_Stated exercise A:_ Please count the lines of the records below that contain the string "coordinates", and give only the number.

_Source text:_
───

Why Rust does not have any localization in system libraries?


#1

Hello,

I very exited by Rust, but how to write commercial programs on it, when it does not have localization and i18n support?

I18n not only for strings like l20n, but for date, time, numbers, currency, images and other resources. Also locale (or culture) should be local for every thread in process. For example dotNet have culture and uiсulture for each thread. And this is very conveniently.

I do not see that Rust fmt can be used in commercial programs. I18n can not be statically compiled. It should be dynamic so fmt is useless in commercial programs, except some rare cases.

All this makes Rust only for research, but not for commercial applications. Why do not include some standard i18n on l20n base in rust and use it in system and other libraries.

Only l20n should be extended to dates, times and currencies and so on.


#2

I think this issue and this crate are relevant.

In general, Rust tries not to rush ahead with including stuff into std. It’s too easy to standardize some suboptimal API this way and suffer from legacy forever after (Java’s date and time API is arguably an example of this).

So Rust is not batteries included yet, but this is relieved by the great and growing https://crates.io/ infrastructure.


#3

As always, that depends on what kind of commercial application. Many, many, many commercial applications only support one language. Yes, in general it would be nice if more were localized, but the reality is very different.

And @matklad is right on the money. We don’t have enough experience with these APIs yet to move something into std.


#4

This is pretty snarky. I’m writing commercial applications for a living and never touch i18n (which is because I’m doing backend and data mangling). I would even say that a huge array of commercial applications has absolutely no need for this.

But: it’s a considerable gap in the ecosystem. I don’t thing the stdlib should close it, though. Libraries outside of stdlib are much easier to maintain, use and to build alternatives for. Rust is still a young language though, so these kinds of gaps need to be expected.


#5

I think it is a bad idea if low-level system function change their behavior in funny ways, based on some global user setting you may not even be aware of.

For an example, a lot of software has problems with the turkish locale, because in Turkey there are i and ı, with respective upper case letters İ and I. So in a turkish locale the upper case letter for i is not I, violating an assumption a lot of software makes.

Another example closer to home is comma-separated lists of numbers, which fails in a German locale, because the decimal separator is a comma.

So I would like any locale related processing to be explicit, with the locale as a parameter. That could easily be done in a crate separate from std.


#6

This is just tip of the localization nightmare.

What if you want to search strings for letter ч, but people want to be able to search for ч without switching their keyboard, so they type c or ch?

───

_Rows:_
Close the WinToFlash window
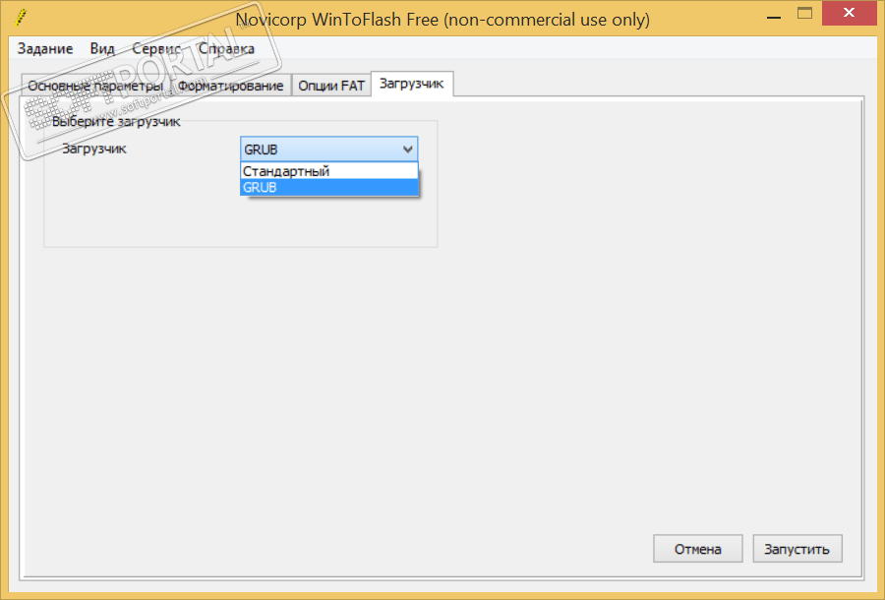Image resolution: width=885 pixels, height=600 pixels. [849, 13]
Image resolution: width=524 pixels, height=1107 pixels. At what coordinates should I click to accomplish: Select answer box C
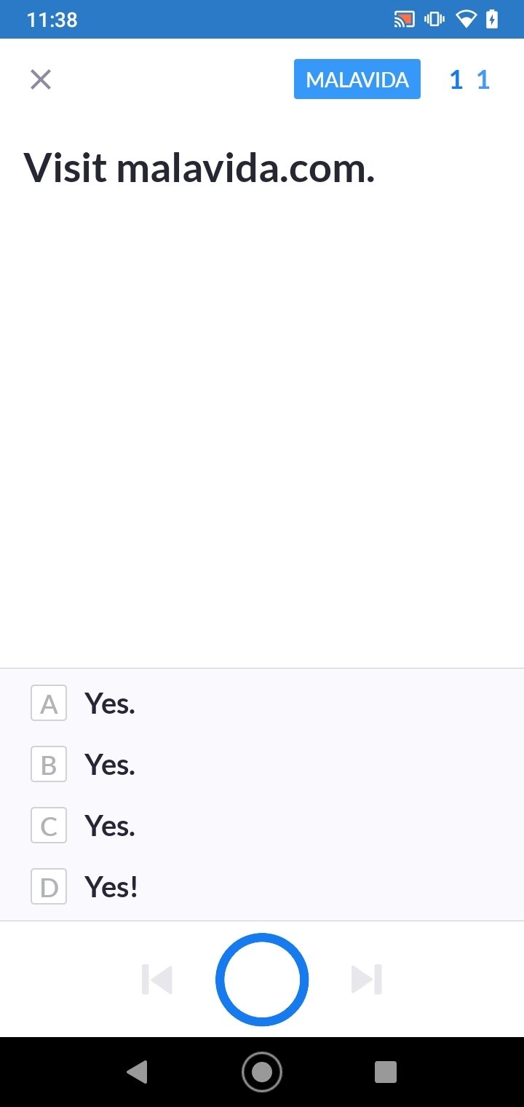pyautogui.click(x=49, y=825)
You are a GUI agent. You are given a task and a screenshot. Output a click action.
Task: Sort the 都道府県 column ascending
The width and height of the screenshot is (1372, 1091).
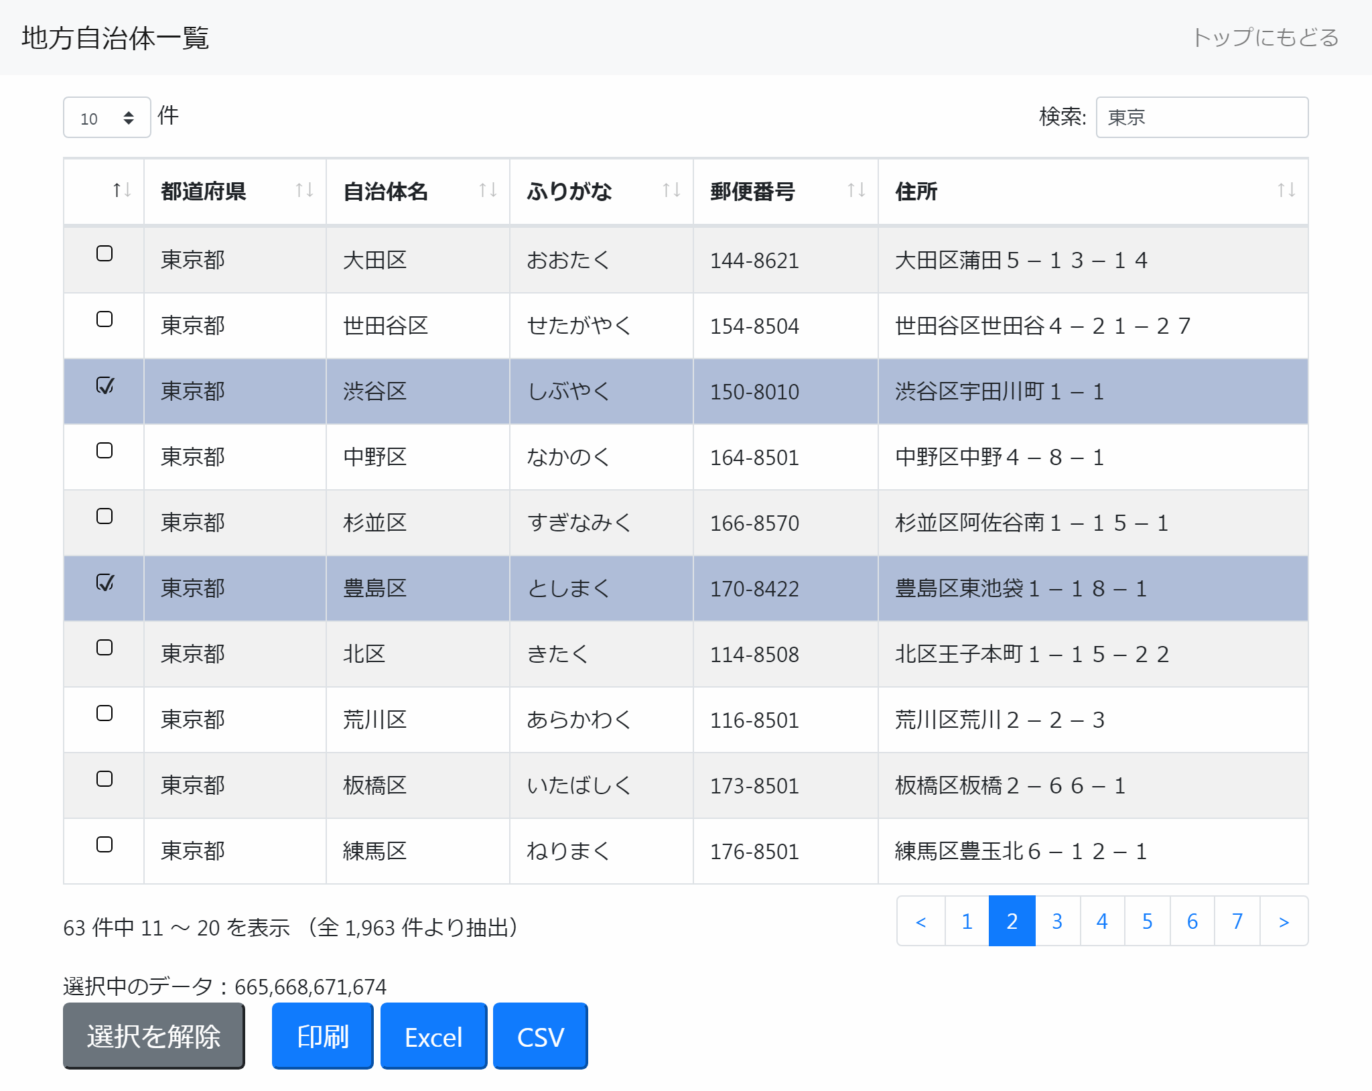click(302, 192)
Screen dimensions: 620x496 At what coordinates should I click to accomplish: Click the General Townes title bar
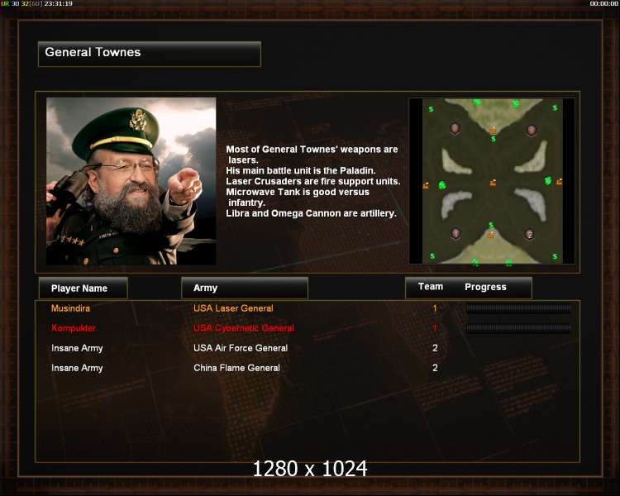pos(150,54)
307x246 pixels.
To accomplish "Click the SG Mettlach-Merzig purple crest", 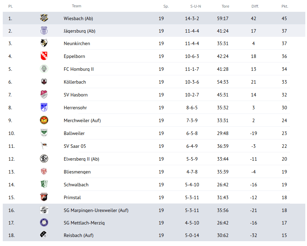I will (x=44, y=223).
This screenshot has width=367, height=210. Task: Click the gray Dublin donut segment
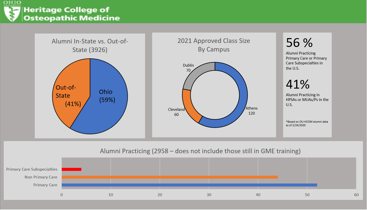coord(196,73)
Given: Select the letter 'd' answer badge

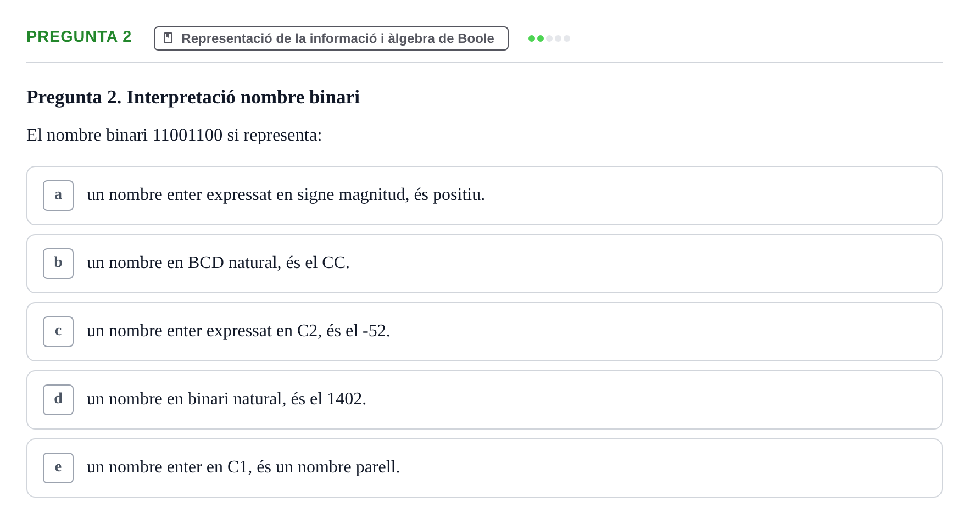Looking at the screenshot, I should coord(58,400).
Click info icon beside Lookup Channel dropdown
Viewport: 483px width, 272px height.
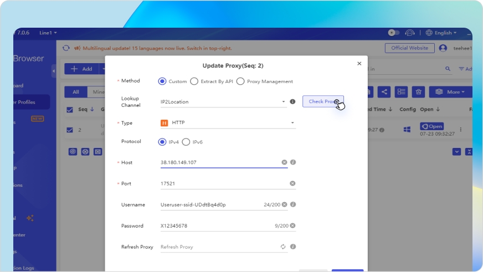point(292,102)
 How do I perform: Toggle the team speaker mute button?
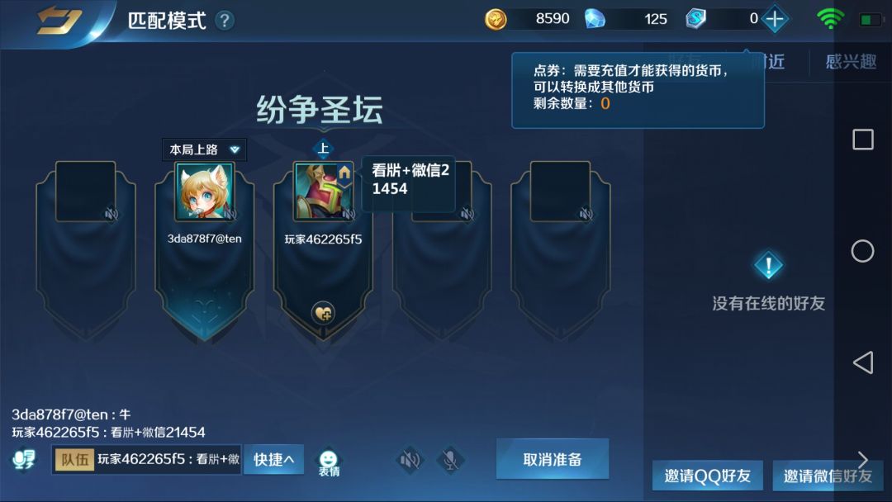[x=409, y=459]
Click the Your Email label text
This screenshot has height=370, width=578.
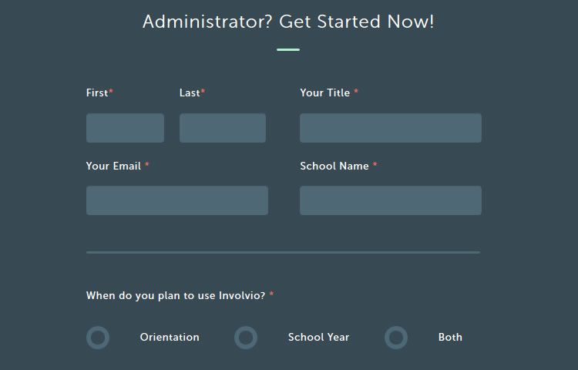(114, 167)
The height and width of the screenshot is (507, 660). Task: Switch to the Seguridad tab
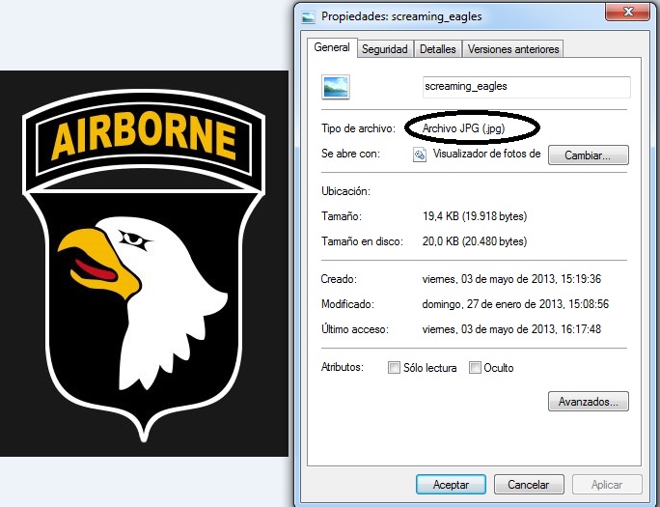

───

_Stated exercise B:_ In the forum thread on Rust localization, why do comma-separated lists of numbers fail in a German locale?

_Solution A:_ 2

_Solution B:_ Because the decimal separator in a German locale is a comma.